Professors Kohchi (left) and Araki
Recent advances in bioscience have been made possible by the use of model organisms, examples of which include Escherichia coli , hay bacillus ( Bacillus subtilis ), yeast, fruit flies, nematodes, zebrafish, and mice, as well as plants such as Chlamydomonas reinhardtii , thale-cress, and spreading earthmoss ( Physcomitrella patens ). With most of such organisms, research models have been established overseas, with only a handful, including killifish, associated with Japan.
Marchantia polymorpha , also known as the common liverwort or umbrella liverwort, is currently attracting attention as a useful model for research on evolutionary developmental biology of terrestrial flora.
Liverworts, which are the basalmost lineage of land plants, spend most of their life cycle as a haploid (n) gametophyte, allowing for easy isolation of mutants. In addition, they are dioecious and can easily be crossed, and produce a large quantity of genetically distinct spores by meiosis. These factors make them highly suitable for genetics research. Furthermore, their mode of reproduction lends to experimental biology approaches, while their body plan, which is simple but shares basic characteristics with crops and other terrestrial plants, is amenable to experiments in genetics and molecular biology. These are some of the features that make Marchantia polymorpha a simple and easy-to-handle land plant model.
The common liverwort is widely distributed across the world. In Europe, it has been extensively studied and used for education since the 19th century, with books devoted to the subject published during World War II. Interest then waned and remained low for some time, until Kyoto University researchers discovered the plant's utility in molecular biology research. In 1986, working with cultured cells, those scientists sequenced Marchantia 's chloroplast DNA, making it one of the two plant species whose chloroplast DNA was sequenced that year, the other one being tobacco. A comprehensive picture of the genes encoded in Marchantia 's chloroplast genome was thus revealed, as was the degree of conservation of those genes. Later, in 1992, the plant's mitochondria DNA was also sequenced, again from cultured cells. The liverwort's nuclear genome, estimated to be around 280Mb in size, is also being sequenced. As for chromosomes, Marchantia polymorpha has been found to have eight autosomes and a single sex chromosome (X in female and Y in male); in 2007, the liverwort's Y chromosome became the first plant chromosome to have its gene organization fully elucidated.
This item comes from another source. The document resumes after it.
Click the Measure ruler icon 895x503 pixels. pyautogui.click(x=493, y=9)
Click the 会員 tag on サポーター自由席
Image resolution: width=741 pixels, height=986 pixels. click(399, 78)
It has also been discovered that, reflecting its phylogenetic position, Marchantia polymorpha shares some of its core gene sets with algae as well as with other land plants. Its genome, meanwhile, can be easily and quickly edited using today's advanced tools; the common liverwort is now one of the easiest plants on which to perform transgenesis and gene function analyses. Thanks to these characteristics, Marchantia polymorpha is gaining popularity as a model for investigating the evolution of plants.
Against this backdrop, Professors Takayuki Kohchi and Takashi Araki of Kyoto University Graduate School of Biostudies (GSB) have recently undertaken the following projects, with funding provided by the Ministry of Education, Culture, Sports, Science and Technology (MEXT) in the form of a Grant-in-Aid for Scientific Research on an Innovative Area ("Multidimensional Exploration of Logics of Plant Development").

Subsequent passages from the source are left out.